Please copy out each line of the entries in which "Events" appears.

· · · · ·

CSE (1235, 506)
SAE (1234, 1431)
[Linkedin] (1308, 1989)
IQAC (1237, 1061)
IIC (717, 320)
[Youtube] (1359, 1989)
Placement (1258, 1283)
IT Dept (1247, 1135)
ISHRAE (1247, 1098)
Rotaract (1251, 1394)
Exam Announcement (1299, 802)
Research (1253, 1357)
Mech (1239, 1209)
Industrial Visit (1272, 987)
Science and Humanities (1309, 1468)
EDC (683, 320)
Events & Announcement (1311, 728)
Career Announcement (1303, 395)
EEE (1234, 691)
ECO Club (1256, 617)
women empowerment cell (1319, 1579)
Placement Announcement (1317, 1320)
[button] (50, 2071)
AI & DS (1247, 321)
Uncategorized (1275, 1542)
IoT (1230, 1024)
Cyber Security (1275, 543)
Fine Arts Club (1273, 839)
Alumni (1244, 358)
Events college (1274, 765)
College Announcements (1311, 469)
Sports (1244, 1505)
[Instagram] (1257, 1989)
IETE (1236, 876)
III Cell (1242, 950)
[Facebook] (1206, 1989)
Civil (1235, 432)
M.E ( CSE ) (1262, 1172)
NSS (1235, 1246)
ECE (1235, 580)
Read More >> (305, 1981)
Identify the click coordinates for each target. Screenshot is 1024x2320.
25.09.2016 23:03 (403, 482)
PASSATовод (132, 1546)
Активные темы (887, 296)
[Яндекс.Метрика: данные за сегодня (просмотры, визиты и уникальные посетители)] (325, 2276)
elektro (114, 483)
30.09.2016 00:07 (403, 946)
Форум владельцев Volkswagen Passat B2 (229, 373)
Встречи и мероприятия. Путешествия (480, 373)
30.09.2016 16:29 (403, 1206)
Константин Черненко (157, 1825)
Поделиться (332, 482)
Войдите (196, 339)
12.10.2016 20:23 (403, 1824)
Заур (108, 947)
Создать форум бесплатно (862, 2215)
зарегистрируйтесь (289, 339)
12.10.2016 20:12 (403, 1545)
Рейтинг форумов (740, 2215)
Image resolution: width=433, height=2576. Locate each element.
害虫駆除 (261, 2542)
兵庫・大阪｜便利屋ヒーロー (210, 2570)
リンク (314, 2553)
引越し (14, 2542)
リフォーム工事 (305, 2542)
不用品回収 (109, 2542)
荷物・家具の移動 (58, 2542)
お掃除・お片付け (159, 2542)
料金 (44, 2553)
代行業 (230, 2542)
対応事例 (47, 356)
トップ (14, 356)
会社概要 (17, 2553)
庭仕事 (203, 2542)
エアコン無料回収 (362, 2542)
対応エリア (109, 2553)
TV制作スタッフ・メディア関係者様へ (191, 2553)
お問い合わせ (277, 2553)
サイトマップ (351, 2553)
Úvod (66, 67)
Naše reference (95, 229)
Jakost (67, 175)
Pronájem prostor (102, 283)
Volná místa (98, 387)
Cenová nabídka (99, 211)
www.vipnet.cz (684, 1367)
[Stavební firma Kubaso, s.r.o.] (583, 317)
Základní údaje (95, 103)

· · · · ·

WORKED SOLUTION -
Events & Announcement (1311, 728)
Events college (1274, 765)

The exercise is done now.